━━ Source passage ━━
Re: [m5-dev] [patch] add support for X86 sse3 haddps instruction

Gabe Black Fri, 06 Nov 2009 00:11:46 -0800

You seem to be missing the majority of the PC relative version... Would 
you like to fix that up, or should I?


Gabe

Gabe Black wrote:
> I debated adding an hadd microop or adding a flag that changed the 
> behavior of maddf, but in the end I didn't do either since I didn't have 
> a ready way to test any implementation of hadd. Between those two I'd 
> probably go with the hadd microop since maddf might end up overly 
> complicated and hard to use. I think it would be reasonable (but not 
> necessarily the right thing to do) to have an hadd microop since that 
> might be something the SSE pipeline knew how to do directly. Since there 
> isn't one of those currently and this will get the instruction to work, 
> I think I'll commit your patch. In the future, I'd like to handle both 
> this and the wide shifts more at the individual microop level since I'd 
> imagine that better approximates the performance of real hardware. If 
> anyone knows if that's true and is allowed to tell us, please do.
>
> Gabe
>
> Vince Weaver wrote:
>   
>> The patch below adds haddps support.
>>
>> It is quite complicated, I'm not sure if there is a better way to access 
>> 32-bit chunks of the xmm registers.
━━━
━━ Provided data ━━
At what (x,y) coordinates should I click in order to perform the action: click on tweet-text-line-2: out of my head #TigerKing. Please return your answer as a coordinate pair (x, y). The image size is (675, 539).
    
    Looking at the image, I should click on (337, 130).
━━━
● Things to do:
a – Rewrite the haddps patch thread from "Re: [m5-dev] [patch]" to "or should I?", changing "PC relative" to "RIP-relative".
b – In the haddps patch thread, which instruction does the patch add support for?
c – Pick up the haddps patch thread where it stops and keep writing.

● Per-task answers:
a –
Re: [m5-dev] [patch] add support for X86 sse3 haddps instruction

Gabe Black Fri, 06 Nov 2009 00:11:46 -0800

You seem to be missing the majority of the RIP-relative version... Would 
you like to fix that up, or should I?

b – The x86 SSE3 haddps instruction.

c –
>>
>> attached is a small test program that tests the instruction.
>>
>> Vince
>>
>>
>> # HG changeset patch
>> # User Vince Weaver <[email protected]>
>> # Date 1257285316 18000
>> # Node ID aef69bb302b5c60a74d4f53ede04058c262ea018
>> # Parent  0e5037cecaf776e18a6be727981a33144f4bde64
>> add support for X86 sse3 haddps instruction
>>
>> This patch adds support for the sse3 haddps instruction.
>>
>> The code ends up being fairly complicated, though I'm not sure
>> if it can be done in a more compact way.
>>
>> This instruction is used by the vpr spec2k benchmark.
>>
>> diff -r 0e5037cecaf7 -r aef69bb302b5 
>> src/arch/x86/isa/decoder/two_byte_opcodes.isa
>> --- a/src/arch/x86/isa/decoder/two_byte_opcodes.isa  Fri Oct 30 12:49:37 
>> 2009 -0400
>> +++ b/src/arch/x86/isa/decoder/two_byte_opcodes.isa  Tue Nov 03 16:55:16 
>> 2009 -0500
>> @@ -715,7 +715,7 @@
>>                      }
>>                      // repne (0xF2)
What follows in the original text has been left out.